*Data excerpts*:
********
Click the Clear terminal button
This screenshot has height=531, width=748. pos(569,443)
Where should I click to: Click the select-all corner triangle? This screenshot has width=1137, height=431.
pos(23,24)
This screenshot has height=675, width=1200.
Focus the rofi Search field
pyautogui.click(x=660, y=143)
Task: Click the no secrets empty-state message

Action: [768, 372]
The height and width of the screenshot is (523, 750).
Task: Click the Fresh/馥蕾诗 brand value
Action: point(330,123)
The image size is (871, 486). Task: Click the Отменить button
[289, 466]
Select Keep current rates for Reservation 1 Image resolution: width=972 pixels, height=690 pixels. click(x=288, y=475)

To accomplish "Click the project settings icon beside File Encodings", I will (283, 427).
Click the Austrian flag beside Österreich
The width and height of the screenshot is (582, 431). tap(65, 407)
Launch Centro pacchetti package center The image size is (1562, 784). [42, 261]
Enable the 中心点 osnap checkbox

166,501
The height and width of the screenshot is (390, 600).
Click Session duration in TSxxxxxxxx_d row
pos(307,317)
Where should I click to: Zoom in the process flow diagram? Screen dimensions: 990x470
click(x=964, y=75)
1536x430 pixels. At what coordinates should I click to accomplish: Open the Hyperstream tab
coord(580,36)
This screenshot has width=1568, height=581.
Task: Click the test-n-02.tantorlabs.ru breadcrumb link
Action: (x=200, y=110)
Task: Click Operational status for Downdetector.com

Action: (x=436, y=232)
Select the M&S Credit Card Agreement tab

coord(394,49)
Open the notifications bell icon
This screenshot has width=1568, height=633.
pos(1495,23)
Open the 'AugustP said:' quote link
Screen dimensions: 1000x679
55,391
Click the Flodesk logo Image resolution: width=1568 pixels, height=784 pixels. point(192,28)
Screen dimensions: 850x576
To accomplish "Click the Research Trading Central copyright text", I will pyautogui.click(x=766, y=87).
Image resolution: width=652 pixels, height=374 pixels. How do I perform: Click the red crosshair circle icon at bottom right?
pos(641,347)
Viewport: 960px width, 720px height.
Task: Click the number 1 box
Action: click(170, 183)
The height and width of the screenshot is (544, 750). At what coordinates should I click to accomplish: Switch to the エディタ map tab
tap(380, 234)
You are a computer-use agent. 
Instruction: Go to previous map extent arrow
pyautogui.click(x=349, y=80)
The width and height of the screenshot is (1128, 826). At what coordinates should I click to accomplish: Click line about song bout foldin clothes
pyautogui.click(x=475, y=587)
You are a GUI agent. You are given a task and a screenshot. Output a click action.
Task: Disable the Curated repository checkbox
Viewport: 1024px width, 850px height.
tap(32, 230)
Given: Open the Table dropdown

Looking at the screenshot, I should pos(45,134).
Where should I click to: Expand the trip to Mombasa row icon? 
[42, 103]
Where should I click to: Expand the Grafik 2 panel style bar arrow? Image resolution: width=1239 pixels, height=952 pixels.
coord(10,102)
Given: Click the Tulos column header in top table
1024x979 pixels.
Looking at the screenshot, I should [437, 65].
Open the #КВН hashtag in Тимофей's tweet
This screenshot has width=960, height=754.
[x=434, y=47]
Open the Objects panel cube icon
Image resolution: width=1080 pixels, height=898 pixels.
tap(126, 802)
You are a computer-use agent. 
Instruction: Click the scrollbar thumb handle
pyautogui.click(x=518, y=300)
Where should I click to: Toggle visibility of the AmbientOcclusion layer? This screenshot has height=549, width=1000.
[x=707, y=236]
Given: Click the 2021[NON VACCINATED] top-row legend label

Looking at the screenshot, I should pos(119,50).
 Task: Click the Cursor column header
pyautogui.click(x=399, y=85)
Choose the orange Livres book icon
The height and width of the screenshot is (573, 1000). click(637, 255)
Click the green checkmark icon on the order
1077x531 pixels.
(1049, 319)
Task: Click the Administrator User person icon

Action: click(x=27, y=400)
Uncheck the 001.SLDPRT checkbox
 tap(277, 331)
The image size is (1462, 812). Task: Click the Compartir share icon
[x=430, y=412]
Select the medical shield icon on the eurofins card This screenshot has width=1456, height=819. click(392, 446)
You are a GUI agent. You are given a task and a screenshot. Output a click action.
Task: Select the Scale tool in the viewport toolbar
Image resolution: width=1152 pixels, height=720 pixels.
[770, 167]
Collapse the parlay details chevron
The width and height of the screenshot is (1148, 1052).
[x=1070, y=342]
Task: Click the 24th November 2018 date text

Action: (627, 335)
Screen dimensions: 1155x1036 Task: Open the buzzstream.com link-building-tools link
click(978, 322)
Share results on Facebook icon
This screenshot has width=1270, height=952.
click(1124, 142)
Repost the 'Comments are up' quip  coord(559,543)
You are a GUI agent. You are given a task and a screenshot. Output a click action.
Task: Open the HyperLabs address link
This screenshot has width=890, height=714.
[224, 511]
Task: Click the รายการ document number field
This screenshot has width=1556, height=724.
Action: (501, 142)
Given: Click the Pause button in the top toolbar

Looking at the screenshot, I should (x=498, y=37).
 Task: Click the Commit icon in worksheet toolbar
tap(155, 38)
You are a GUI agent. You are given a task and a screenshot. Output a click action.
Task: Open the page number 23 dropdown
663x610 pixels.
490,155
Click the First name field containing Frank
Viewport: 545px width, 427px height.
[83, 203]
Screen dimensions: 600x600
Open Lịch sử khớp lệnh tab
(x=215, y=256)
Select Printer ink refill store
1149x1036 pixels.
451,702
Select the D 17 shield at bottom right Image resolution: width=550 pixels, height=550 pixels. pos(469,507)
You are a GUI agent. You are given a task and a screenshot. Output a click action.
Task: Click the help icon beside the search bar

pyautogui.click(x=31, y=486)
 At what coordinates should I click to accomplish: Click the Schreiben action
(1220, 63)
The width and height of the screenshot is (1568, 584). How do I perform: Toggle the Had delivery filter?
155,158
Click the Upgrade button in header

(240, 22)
********
Print each line of the data exactly. Keep all of it.

Click the Clear terminal button
This screenshot has height=531, width=748. pos(569,443)
Where should I click to: Click the select-all corner triangle? This screenshot has width=1137, height=431.
pos(23,24)
This screenshot has height=675, width=1200.
Focus the rofi Search field
pyautogui.click(x=660, y=143)
Task: Click the no secrets empty-state message

Action: [768, 372]
The height and width of the screenshot is (523, 750).
Task: Click the Fresh/馥蕾诗 brand value
Action: point(330,123)
The image size is (871, 486). Task: Click the Отменить button
[289, 466]
Select Keep current rates for Reservation 1 Image resolution: width=972 pixels, height=690 pixels. click(x=288, y=475)

To accomplish "Click the project settings icon beside File Encodings", I will (283, 427).
Click the Austrian flag beside Österreich
The width and height of the screenshot is (582, 431). tap(65, 407)
Launch Centro pacchetti package center The image size is (1562, 784). [42, 261]
Enable the 中心点 osnap checkbox

166,501
The height and width of the screenshot is (390, 600).
Click Session duration in TSxxxxxxxx_d row
pos(307,317)
Where should I click to: Zoom in the process flow diagram? Screen dimensions: 990x470
click(x=964, y=75)
1536x430 pixels. At what coordinates should I click to accomplish: Open the Hyperstream tab
coord(580,36)
This screenshot has width=1568, height=581.
Task: Click the test-n-02.tantorlabs.ru breadcrumb link
Action: (x=200, y=110)
Task: Click Operational status for Downdetector.com

Action: (x=436, y=232)
Select the M&S Credit Card Agreement tab

coord(394,49)
Open the notifications bell icon
This screenshot has width=1568, height=633.
pos(1495,23)
Open the 'AugustP said:' quote link
Screen dimensions: 1000x679
55,391
Click the Flodesk logo Image resolution: width=1568 pixels, height=784 pixels. point(192,28)
Screen dimensions: 850x576
To accomplish "Click the Research Trading Central copyright text", I will pyautogui.click(x=766, y=87).
Image resolution: width=652 pixels, height=374 pixels. How do I perform: Click the red crosshair circle icon at bottom right?
pos(641,347)
Viewport: 960px width, 720px height.
Task: Click the number 1 box
Action: click(170, 183)
The height and width of the screenshot is (544, 750). At what coordinates should I click to accomplish: Switch to the エディタ map tab
tap(380, 234)
You are a computer-use agent. 
Instruction: Go to previous map extent arrow
pyautogui.click(x=349, y=80)
The width and height of the screenshot is (1128, 826). At what coordinates should I click to accomplish: Click line about song bout foldin clothes
pyautogui.click(x=475, y=587)
You are a GUI agent. You are given a task and a screenshot. Output a click action.
Task: Disable the Curated repository checkbox
Viewport: 1024px width, 850px height.
tap(32, 230)
Given: Open the Table dropdown

Looking at the screenshot, I should pos(45,134).
Where should I click to: Expand the trip to Mombasa row icon? 
[42, 103]
Where should I click to: Expand the Grafik 2 panel style bar arrow? Image resolution: width=1239 pixels, height=952 pixels.
coord(10,102)
Given: Click the Tulos column header in top table
1024x979 pixels.
Looking at the screenshot, I should [437, 65].
Open the #КВН hashtag in Тимофей's tweet
This screenshot has width=960, height=754.
[x=434, y=47]
Open the Objects panel cube icon
Image resolution: width=1080 pixels, height=898 pixels.
tap(126, 802)
You are a computer-use agent. 
Instruction: Click the scrollbar thumb handle
pyautogui.click(x=518, y=300)
Where should I click to: Toggle visibility of the AmbientOcclusion layer? This screenshot has height=549, width=1000.
[x=707, y=236]
Given: Click the 2021[NON VACCINATED] top-row legend label

Looking at the screenshot, I should pos(119,50).
 Task: Click the Cursor column header
pyautogui.click(x=399, y=85)
Choose the orange Livres book icon
The height and width of the screenshot is (573, 1000). click(637, 255)
Click the green checkmark icon on the order
1077x531 pixels.
(1049, 319)
Task: Click the Administrator User person icon

Action: click(x=27, y=400)
Uncheck the 001.SLDPRT checkbox
 tap(277, 331)
The image size is (1462, 812). Task: Click the Compartir share icon
[x=430, y=412]
Select the medical shield icon on the eurofins card This screenshot has width=1456, height=819. click(392, 446)
You are a GUI agent. You are given a task and a screenshot. Output a click action.
Task: Select the Scale tool in the viewport toolbar
Image resolution: width=1152 pixels, height=720 pixels.
[770, 167]
Collapse the parlay details chevron
The width and height of the screenshot is (1148, 1052).
[x=1070, y=342]
Task: Click the 24th November 2018 date text

Action: (627, 335)
Screen dimensions: 1155x1036 Task: Open the buzzstream.com link-building-tools link
click(978, 322)
Share results on Facebook icon
This screenshot has width=1270, height=952.
click(1124, 142)
Repost the 'Comments are up' quip  coord(559,543)
You are a GUI agent. You are given a task and a screenshot. Output a click action.
Task: Open the HyperLabs address link
This screenshot has width=890, height=714.
[224, 511]
Task: Click the รายการ document number field
This screenshot has width=1556, height=724.
Action: (501, 142)
Given: Click the Pause button in the top toolbar

Looking at the screenshot, I should (x=498, y=37).
 Task: Click the Commit icon in worksheet toolbar
tap(155, 38)
You are a GUI agent. You are given a task and a screenshot. Output a click action.
Task: Open the page number 23 dropdown
663x610 pixels.
490,155
Click the First name field containing Frank
Viewport: 545px width, 427px height.
[83, 203]
Screen dimensions: 600x600
Open Lịch sử khớp lệnh tab
(x=215, y=256)
Select Printer ink refill store
1149x1036 pixels.
451,702
Select the D 17 shield at bottom right Image resolution: width=550 pixels, height=550 pixels. pos(469,507)
You are a GUI agent. You are given a task and a screenshot. Output a click action.
Task: Click the help icon beside the search bar

pyautogui.click(x=31, y=486)
 At what coordinates should I click to accomplish: Click the Schreiben action
(1220, 63)
The width and height of the screenshot is (1568, 584). How do I perform: Toggle the Had delivery filter?
155,158
Click the Upgrade button in header

(240, 22)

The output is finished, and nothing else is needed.